If you measured the total pixel area occupied by each color in your palette, the light base (your background color) would win by an overwhelming margin. It covers the page background, card surfaces, content areas, modal backgrounds, and the space between every other element. It is the most present color on your site.
Not All Whites Are Equal
Pure white (#ffffff) is the default, but it is rarely the best choice. A warm off-white (#faf9f7) feels inviting and organic. A cool blue-white (#f8f9fb) feels clean and technical. A cream (#fefce8) feels traditional and warm. The temperature and subtle tint of your background sets the emotional baseline for the entire site.
Background as Active Design
White space is not the absence of design. It is an active design element that controls pacing, grouping, and emphasis. Generous white space says "premium" and "confident." Tight spacing says "dense" and "utilitarian." The light base color mediates this perception.

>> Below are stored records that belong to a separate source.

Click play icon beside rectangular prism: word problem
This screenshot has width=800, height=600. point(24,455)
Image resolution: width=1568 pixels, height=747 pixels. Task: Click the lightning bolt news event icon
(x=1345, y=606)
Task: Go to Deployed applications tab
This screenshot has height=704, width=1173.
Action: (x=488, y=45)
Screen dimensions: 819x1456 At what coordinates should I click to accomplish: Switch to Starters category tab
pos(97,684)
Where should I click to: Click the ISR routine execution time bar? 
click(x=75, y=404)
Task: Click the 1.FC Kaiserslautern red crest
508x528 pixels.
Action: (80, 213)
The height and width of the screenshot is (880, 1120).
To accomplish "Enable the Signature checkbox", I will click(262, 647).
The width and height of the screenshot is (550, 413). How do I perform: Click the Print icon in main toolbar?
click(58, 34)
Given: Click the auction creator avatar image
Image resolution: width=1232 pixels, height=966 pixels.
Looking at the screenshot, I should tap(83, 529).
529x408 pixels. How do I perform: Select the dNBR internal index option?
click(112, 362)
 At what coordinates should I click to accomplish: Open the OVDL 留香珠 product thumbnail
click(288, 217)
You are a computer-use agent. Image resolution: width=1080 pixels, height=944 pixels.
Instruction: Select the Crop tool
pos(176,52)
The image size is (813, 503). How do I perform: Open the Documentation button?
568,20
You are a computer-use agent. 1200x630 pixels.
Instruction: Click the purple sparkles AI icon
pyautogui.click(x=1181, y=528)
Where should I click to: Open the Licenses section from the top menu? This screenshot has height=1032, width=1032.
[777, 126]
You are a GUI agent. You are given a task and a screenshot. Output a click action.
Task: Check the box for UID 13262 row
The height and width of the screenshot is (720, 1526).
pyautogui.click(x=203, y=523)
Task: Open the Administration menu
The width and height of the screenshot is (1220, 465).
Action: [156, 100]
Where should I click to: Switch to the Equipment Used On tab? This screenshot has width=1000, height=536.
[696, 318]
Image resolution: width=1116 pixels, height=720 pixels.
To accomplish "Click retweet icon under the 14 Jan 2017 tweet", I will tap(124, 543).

Multiple Background Levels
Production sites typically need 2 to 3 background levels: the page background, card/surface backgrounds, and nested panel backgrounds. These should be subtly different to create visual depth. PaletteRx's light base gives you the starting point. Derive secondary surfaces by stepping one or two percent darker or by adding a tiny amount of your primary tint.
Dark Mode Inversion
In dark mode, your background handling inverts but the principle stays the same. You need multiple dark levels with subtle depth differences, not a single flat black. Your dark base from PaletteRx anchors the system, with slightly lighter variants for cards and panels.